Modeling and multi-objective optimization for energy-aware scheduling of distributed hybrid flow-shop

Abstract

With the development of economic globalization and sustainable manufacturing, energy-aware scheduling of distributed manufacturing systems has become a research hot topic. However, energy-aware scheduling of distributed hybrid flow-shop is rarely explored. Thus, this paper is the first attempt to study an energy-aware distributed hybrid flow-shop scheduling problem (DHFSP). We formulate a novel mathematical model of the DHFSP with minimizing makespan and total energy consumption (TEC) criteria. A hybrid multi-objective iterated greedy (HMOIG) approach is proposed to address this energy-aware DHFSP. In this proposed HMOIG, firstly, a new energy-saving method is presented and introduced into the model for reducing TEC criterion.
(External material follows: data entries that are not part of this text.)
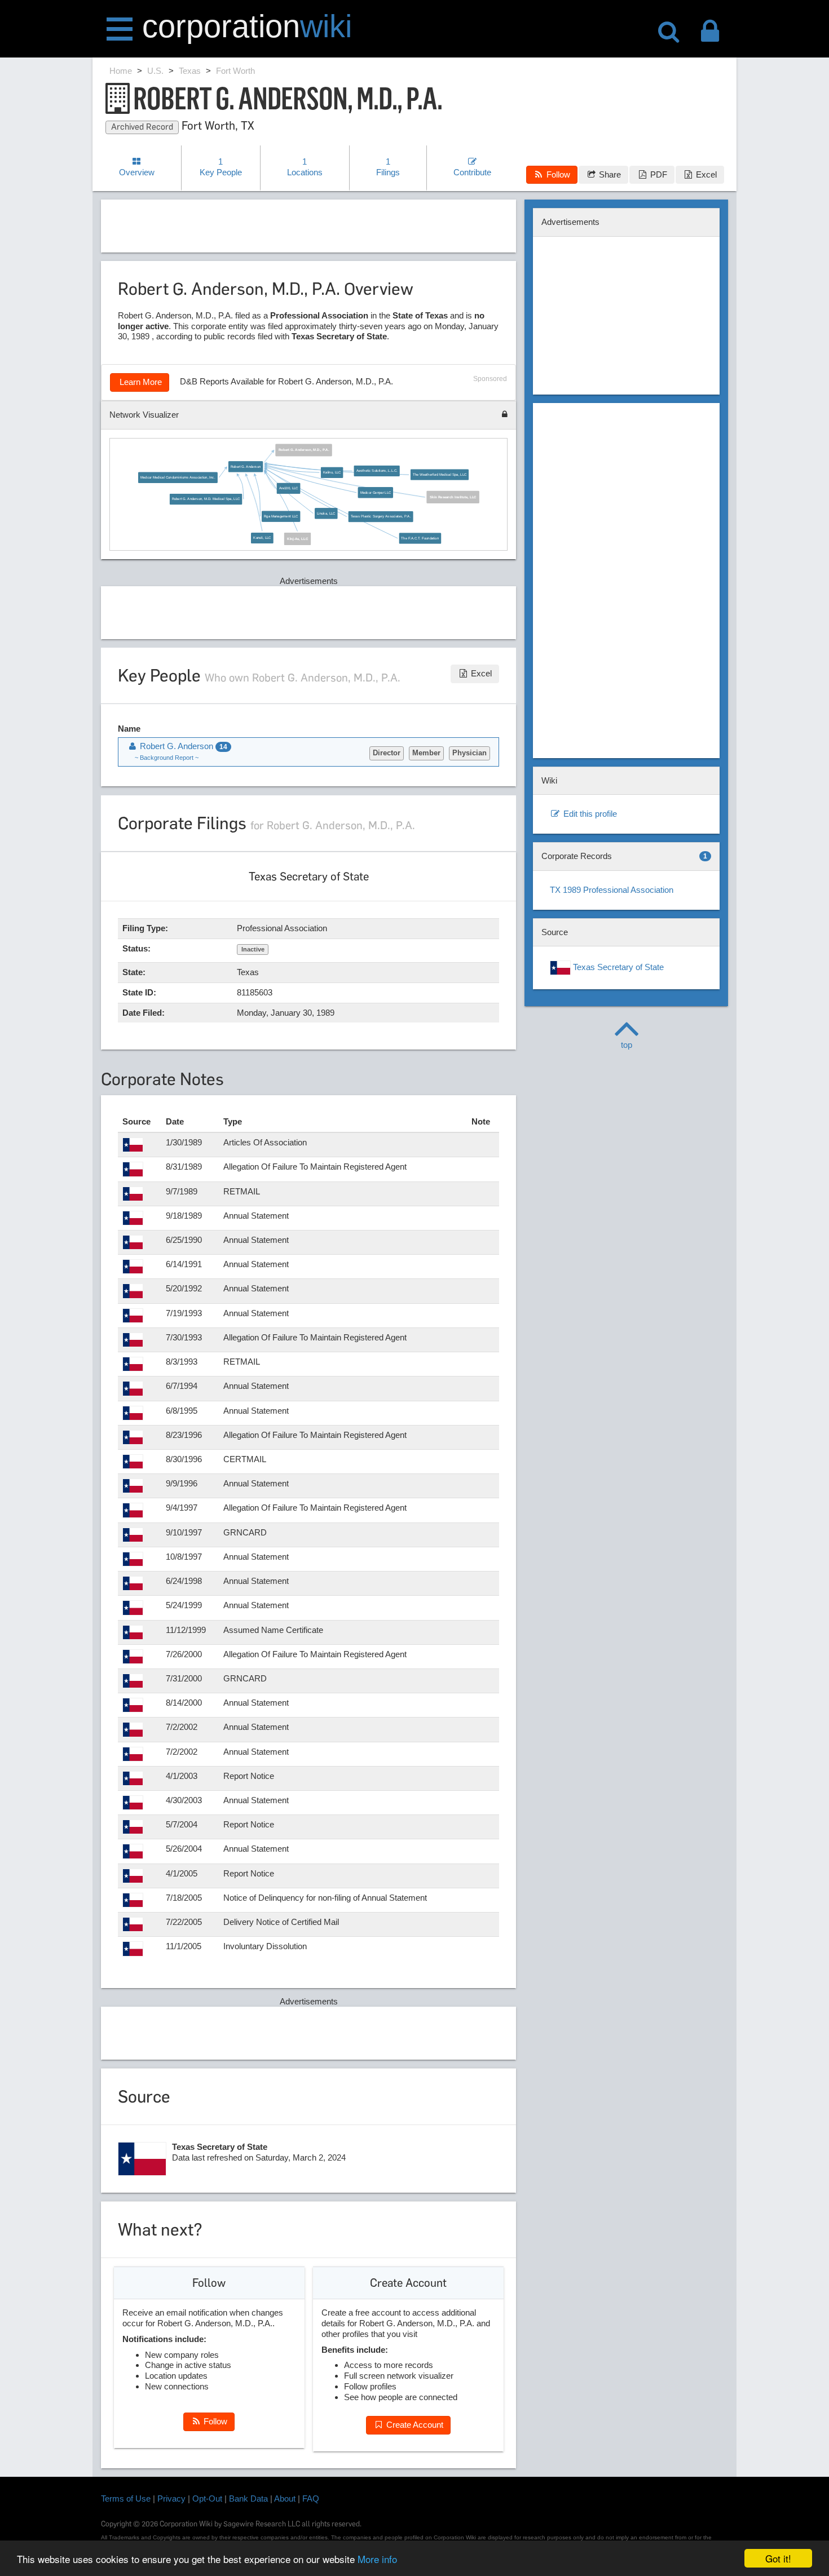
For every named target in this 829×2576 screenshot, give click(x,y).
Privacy (171, 2498)
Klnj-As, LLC (298, 539)
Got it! (778, 2558)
Secondly, an integration initialization scheme is devised to produce initial solutions with high quality. Thirdly, two properties of DHFSP are used to invent a knowledge-based local search operator. Finally, we validate the effectiveness of each improvement component of HMOIG and compare it with other well-known multi-objective evolutionary algorithms on instances and a real-world case. Experimental results manifest that HMOIG is a promising method to solve this energy-aware DHFSP.